TGF-beta(1) gene polymorphism in psoriasis vulgaris

Overexpression of TGF-beta(1) has been implicated in the pathology of many inflammatory diseases, including psoriasis. This study was performed to investigate the association between TGF-beta(1) single nucleotide polymorphism and susceptibility for psoriasis vulgaris. DNA from 78 patients with psoriasis vulgaris and 74 healthy volunteers was investigated. Polymorphism of TGF-beta(1) gene in codon 10 (T/C) and codon 25 (G/C) was evaluated by PCR-SSP and the results were compared between group of psoriatic patients, divided into early onset of psoriasis (type I) and late onset of psoriasis (type II) subgroups, and control healthy subjects.
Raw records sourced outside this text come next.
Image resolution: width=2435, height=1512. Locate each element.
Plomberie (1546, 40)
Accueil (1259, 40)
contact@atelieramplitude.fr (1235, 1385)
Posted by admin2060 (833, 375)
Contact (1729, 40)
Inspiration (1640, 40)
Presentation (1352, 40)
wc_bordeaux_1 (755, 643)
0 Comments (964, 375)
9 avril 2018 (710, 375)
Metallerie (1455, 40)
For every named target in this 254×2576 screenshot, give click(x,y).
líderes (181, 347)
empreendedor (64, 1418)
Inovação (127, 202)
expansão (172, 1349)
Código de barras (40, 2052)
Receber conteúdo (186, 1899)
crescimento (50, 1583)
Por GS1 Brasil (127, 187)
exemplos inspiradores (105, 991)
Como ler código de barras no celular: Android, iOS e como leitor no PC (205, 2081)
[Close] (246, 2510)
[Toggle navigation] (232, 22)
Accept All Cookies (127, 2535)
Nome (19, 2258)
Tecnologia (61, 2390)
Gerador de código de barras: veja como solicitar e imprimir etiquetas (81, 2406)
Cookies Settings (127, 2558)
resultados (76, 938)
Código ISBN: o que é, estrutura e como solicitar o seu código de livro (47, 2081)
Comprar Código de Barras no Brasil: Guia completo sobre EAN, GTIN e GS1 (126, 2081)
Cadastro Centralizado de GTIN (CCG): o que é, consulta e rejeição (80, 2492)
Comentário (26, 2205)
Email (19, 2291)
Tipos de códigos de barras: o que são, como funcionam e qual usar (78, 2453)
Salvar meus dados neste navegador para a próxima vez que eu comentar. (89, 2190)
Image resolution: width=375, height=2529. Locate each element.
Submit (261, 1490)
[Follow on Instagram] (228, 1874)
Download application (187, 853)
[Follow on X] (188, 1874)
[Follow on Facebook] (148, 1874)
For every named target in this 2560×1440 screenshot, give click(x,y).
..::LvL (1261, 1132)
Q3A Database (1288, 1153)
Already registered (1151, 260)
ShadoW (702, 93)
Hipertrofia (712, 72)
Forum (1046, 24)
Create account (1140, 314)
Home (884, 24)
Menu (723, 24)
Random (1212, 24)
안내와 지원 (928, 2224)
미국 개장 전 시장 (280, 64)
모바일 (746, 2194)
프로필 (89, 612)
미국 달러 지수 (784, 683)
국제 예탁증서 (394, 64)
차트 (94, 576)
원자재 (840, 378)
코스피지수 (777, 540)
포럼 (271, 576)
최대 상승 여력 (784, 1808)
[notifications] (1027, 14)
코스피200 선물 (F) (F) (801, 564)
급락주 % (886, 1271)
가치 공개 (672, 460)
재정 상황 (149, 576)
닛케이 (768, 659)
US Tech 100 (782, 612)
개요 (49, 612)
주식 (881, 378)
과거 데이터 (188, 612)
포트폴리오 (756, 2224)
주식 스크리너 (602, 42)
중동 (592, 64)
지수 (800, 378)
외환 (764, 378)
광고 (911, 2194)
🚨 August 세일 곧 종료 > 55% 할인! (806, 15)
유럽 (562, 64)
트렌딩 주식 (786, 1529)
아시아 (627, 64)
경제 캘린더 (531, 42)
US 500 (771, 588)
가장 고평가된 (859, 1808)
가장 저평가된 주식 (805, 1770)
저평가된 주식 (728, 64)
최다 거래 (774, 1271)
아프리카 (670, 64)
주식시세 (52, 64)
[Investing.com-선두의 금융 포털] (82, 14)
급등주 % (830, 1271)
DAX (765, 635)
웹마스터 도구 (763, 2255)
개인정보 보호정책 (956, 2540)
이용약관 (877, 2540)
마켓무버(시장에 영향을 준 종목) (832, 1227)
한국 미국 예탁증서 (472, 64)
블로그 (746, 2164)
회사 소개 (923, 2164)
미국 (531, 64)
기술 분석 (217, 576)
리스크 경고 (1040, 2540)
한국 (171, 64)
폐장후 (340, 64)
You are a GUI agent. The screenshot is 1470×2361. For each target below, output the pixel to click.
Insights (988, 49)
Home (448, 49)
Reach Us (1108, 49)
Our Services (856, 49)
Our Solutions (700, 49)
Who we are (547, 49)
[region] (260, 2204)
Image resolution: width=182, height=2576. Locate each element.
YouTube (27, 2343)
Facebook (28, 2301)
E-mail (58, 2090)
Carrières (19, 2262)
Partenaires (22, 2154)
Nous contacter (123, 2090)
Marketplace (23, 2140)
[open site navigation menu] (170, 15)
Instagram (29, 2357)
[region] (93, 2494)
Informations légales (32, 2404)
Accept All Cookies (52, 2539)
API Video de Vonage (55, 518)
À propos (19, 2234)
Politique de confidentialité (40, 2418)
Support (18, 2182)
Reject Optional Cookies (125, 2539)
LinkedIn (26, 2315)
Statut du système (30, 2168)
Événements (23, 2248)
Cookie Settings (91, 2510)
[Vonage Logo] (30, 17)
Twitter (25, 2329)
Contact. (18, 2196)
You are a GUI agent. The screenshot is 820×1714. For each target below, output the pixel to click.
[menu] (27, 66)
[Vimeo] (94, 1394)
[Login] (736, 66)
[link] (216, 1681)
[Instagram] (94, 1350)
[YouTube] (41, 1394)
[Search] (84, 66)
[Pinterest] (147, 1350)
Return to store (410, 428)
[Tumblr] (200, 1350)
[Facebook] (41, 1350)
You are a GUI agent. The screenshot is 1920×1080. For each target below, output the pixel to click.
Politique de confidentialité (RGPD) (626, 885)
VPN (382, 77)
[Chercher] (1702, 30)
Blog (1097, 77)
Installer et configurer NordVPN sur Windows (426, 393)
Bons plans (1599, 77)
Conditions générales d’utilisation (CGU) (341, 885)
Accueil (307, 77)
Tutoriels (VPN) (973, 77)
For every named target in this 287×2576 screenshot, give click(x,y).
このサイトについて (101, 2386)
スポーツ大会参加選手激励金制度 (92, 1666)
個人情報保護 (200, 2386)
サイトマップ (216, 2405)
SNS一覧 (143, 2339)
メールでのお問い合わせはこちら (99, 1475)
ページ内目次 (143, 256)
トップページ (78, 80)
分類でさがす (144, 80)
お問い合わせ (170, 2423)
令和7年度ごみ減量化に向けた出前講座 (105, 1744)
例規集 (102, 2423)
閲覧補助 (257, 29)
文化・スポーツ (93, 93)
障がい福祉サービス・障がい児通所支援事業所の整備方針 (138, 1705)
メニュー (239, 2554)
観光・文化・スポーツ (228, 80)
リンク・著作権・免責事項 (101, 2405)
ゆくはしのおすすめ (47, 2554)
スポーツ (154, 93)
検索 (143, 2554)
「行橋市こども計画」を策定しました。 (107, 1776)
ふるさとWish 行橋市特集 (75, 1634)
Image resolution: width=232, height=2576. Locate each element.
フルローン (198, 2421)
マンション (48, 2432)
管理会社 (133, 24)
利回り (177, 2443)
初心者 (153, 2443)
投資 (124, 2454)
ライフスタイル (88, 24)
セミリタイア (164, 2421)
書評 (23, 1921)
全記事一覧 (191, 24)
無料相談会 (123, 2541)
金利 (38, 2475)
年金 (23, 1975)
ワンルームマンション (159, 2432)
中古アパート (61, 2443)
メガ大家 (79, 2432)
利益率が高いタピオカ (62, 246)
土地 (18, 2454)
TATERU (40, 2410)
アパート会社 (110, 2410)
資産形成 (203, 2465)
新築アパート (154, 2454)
Frequencies in genotypes were similar between patients and control group (p >0.7), but between type I and type II psoriasis patients highly significant difference was found (p <0.0003). Higher frequency of CC/GG (intermediate producer) and TC/GG (high producer) was noted in the type I group, but the second high producer genotype (TT/GG) was more common in type II group. Also between type II psoriasis patients and healthy controls statistically significant difference was found (p <0.000001). In analyzing frequencies of carriage and alleles no significant differences were found. TGF-beta(1) gene polymorphism in codon 10 and 25 is not associated with susceptibility to psoriasis vulgaris, but may be important for the type of the disease.